A week later, I came back to the house to get the rest of my belongings. It was quite awkward watching her try to apologize, seemingly unfitting for the type of person she was. Then the waterworks came flowing. For the first time in my life, I saw my mother’s pride disintegrate. She came to the realization that what she thought was in my best interests was actually crippling the relationship she and I had built. That day was probably the hardest day of my life. I said goodbye and shut the door. As I lived independently, my mind was a mess, yet I found solace in music and began to play more than ever. I began to write more to express my thoughts and emotions, somewhat of a foreign concept at the time. I wrote songs about mom, and found myself missing her. As time went on, I went out to eat with her on several occasions. Each time she looked worse than the last. I knew this was killing her, so we set on an agreement that I would spend my last two weeks in the state at home. All while this was happening I had got into NYU, for myself, a dream school of sorts. It was the saving grace I needed, I could finally smell freedom. It was our last day together and we were packing the mounds of accessories I was taking to college. I’ll never forget what she said to me as we packed the last bag. She whispered, “Shawlin, I’ve made a lot of mistakes, a whole lot of them, but you were the greatest mistake I ever made.” In ironic fashion, that was what I needed from her. I always knew she loved me, it was just hard for her to express it.

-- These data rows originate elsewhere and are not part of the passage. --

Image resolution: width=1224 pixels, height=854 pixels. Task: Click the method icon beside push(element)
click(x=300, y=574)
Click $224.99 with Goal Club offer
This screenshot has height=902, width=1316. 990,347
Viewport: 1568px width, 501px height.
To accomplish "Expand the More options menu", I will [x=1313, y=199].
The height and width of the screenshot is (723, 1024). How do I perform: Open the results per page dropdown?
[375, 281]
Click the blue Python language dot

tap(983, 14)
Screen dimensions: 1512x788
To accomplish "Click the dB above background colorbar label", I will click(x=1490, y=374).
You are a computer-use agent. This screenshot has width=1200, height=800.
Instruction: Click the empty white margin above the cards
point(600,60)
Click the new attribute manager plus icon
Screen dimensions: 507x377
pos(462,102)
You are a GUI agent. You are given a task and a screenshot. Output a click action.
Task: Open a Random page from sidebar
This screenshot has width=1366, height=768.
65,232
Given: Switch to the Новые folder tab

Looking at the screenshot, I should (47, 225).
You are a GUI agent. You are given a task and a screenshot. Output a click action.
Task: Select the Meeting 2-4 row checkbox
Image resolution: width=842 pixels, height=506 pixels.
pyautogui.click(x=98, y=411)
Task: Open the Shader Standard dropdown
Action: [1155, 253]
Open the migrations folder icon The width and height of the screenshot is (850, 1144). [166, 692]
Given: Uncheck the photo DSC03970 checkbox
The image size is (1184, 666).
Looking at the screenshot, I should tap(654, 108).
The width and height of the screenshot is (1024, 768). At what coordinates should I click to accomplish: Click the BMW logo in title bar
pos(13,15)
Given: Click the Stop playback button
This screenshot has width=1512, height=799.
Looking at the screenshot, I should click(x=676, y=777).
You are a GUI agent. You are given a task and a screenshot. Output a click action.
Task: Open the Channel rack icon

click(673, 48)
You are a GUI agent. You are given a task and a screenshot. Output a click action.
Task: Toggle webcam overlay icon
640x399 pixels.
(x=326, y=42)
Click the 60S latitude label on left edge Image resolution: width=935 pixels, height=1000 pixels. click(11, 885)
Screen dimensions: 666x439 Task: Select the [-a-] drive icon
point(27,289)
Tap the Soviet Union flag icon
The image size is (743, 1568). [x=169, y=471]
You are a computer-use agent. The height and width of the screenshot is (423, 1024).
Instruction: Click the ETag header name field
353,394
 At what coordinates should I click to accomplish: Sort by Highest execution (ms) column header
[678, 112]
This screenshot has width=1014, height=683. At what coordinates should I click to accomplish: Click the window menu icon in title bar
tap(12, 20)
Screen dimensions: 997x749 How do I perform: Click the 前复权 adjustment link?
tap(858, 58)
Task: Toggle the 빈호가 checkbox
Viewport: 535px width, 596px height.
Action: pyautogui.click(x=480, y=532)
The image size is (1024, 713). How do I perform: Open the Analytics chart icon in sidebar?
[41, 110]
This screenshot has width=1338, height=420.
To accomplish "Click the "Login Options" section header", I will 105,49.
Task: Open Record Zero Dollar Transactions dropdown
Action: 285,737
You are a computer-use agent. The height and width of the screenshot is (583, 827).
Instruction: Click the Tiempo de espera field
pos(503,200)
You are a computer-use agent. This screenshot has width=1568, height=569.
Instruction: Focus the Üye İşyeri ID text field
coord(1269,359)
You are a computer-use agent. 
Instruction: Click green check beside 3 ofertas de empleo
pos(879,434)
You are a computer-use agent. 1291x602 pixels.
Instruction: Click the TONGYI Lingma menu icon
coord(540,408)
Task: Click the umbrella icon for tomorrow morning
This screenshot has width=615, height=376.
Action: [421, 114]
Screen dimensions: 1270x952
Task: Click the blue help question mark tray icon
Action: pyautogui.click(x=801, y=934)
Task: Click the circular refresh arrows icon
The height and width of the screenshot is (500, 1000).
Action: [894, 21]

At that moment, I knew I didn’t have to worry about never having a relationship with my mother in the future. It was one of the most rewarding feelings I had ever felt.
As I soared over the clouds en route to the concrete jungle, I could see my home. No specific home that is, yet the environment that I had once detested was now giving me sweet emotion. Maybe I wasn’t so bad after all, and maybe what lies within someone’s story is just context for the future. I know I will always carry baggage, but it’s my choice on which bags to take. Something that may have been crippling, can now be captivating. We as humans choose what we hold on to and vise versa. My mother and I may not have a perfect relationship, yet the nuance layered within our lives is much more special than I could’ve ever imagined.